- [EXERCISE DIRECTIONS] When you repeat the entries below, keep each word exactly as it is and drop the pictures.
****
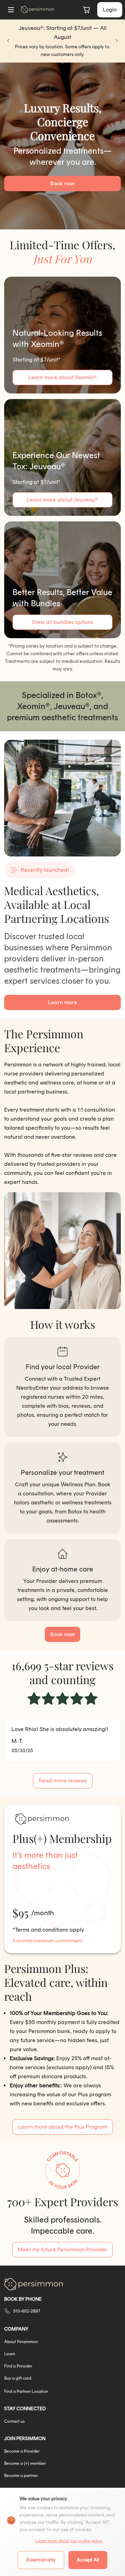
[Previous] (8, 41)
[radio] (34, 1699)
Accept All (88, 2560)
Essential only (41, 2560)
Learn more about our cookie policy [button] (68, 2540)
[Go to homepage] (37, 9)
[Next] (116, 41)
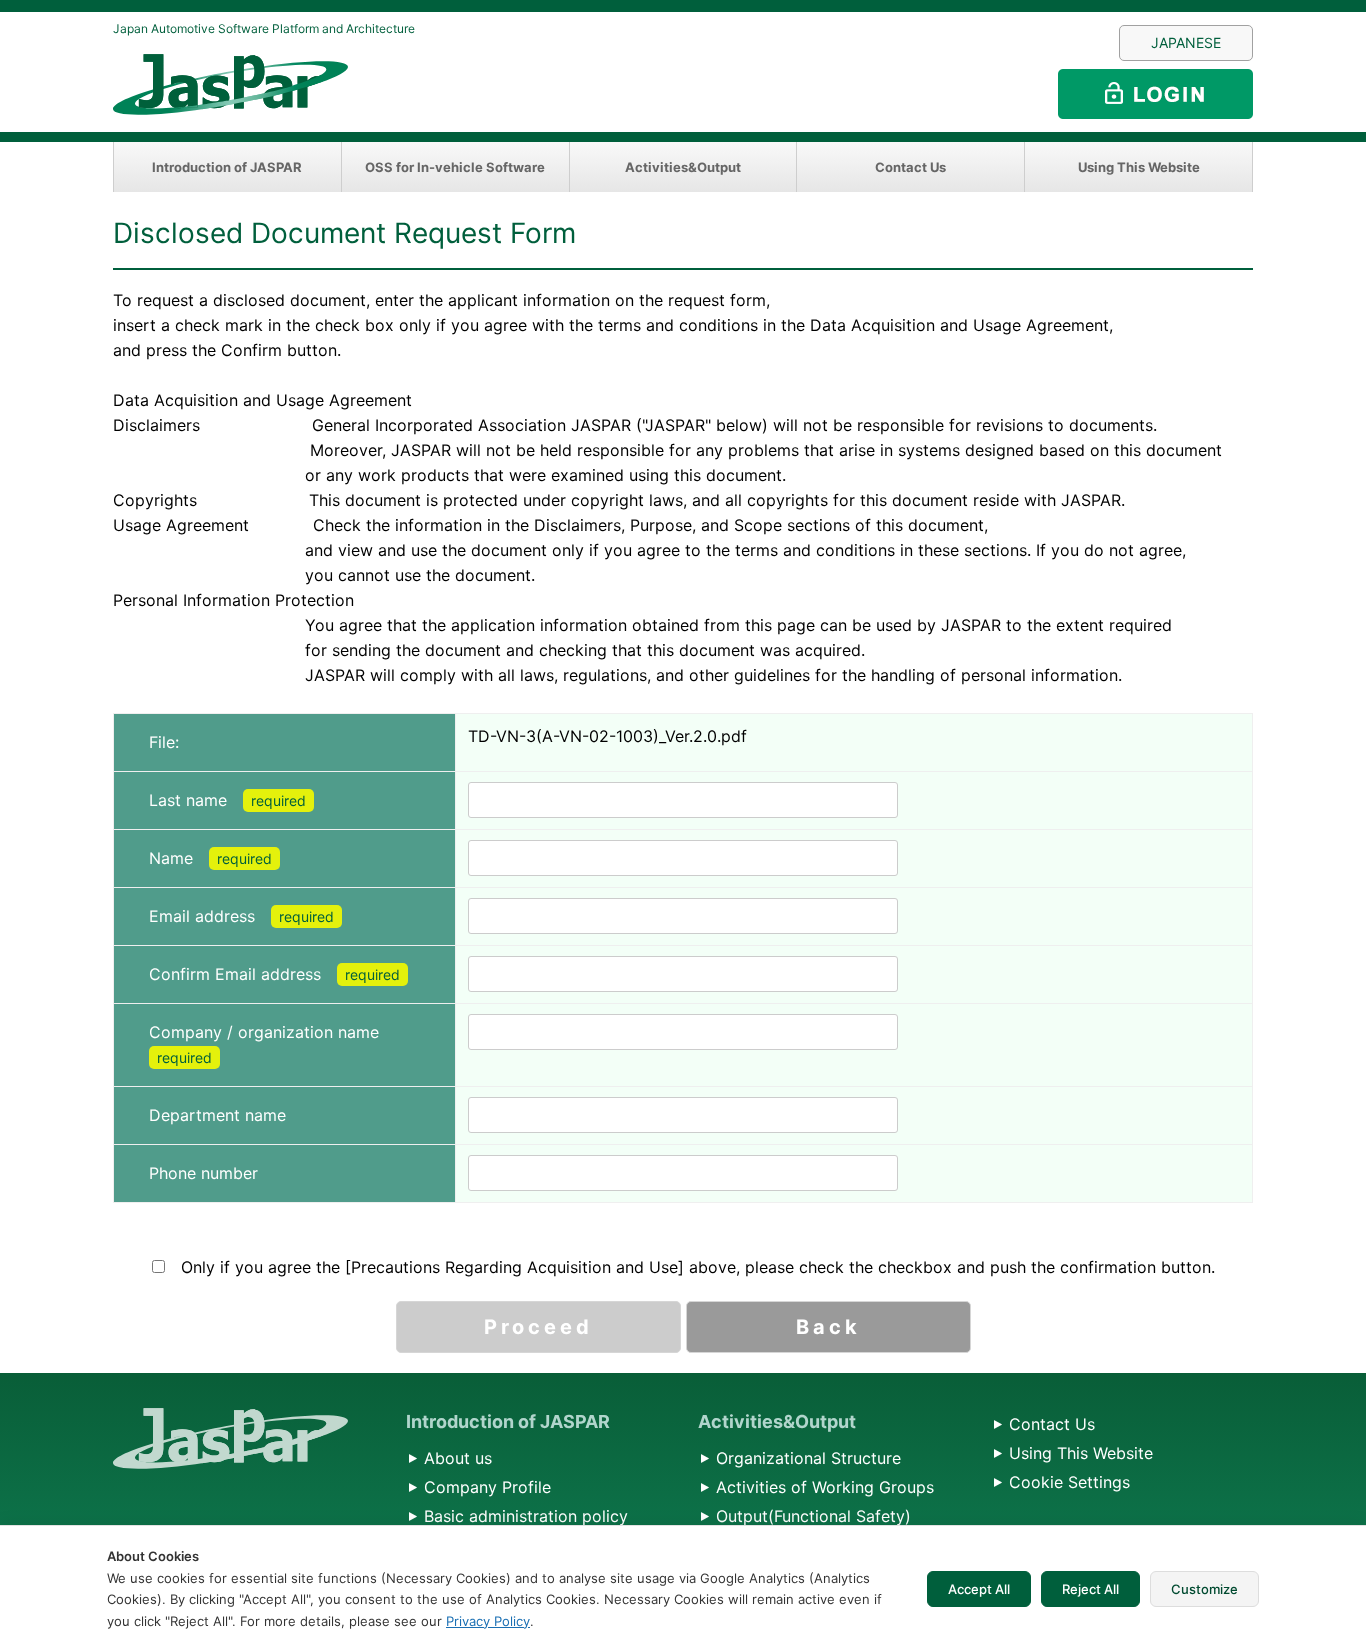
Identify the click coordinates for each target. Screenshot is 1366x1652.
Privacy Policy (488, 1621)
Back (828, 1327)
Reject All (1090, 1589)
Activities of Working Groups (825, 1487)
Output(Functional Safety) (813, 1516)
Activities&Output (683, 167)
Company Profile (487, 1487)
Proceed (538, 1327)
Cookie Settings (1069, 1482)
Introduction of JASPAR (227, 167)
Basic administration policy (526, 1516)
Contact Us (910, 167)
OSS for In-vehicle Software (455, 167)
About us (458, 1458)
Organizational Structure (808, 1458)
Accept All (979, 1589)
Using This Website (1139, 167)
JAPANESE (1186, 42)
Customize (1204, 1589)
****
- [TASK SOLUTION]
[Previous] (8, 41)
[radio] (34, 1699)
Accept All (88, 2560)
Essential only (41, 2560)
Learn more about our cookie policy [button] (68, 2540)
[Go to homepage] (37, 9)
[Next] (116, 41)
Identify the click coordinates for each target. Screenshot is 1366x1652.
Privacy Policy (488, 1621)
Back (828, 1327)
Reject All (1090, 1589)
Activities of Working Groups (825, 1487)
Output(Functional Safety) (813, 1516)
Activities&Output (683, 167)
Company Profile (487, 1487)
Proceed (538, 1327)
Cookie Settings (1069, 1482)
Introduction of JASPAR (227, 167)
Basic administration policy (526, 1516)
Contact Us (910, 167)
OSS for In-vehicle Software (455, 167)
About us (458, 1458)
Organizational Structure (808, 1458)
Accept All (979, 1589)
Using This Website (1139, 167)
JAPANESE (1186, 42)
Customize (1204, 1589)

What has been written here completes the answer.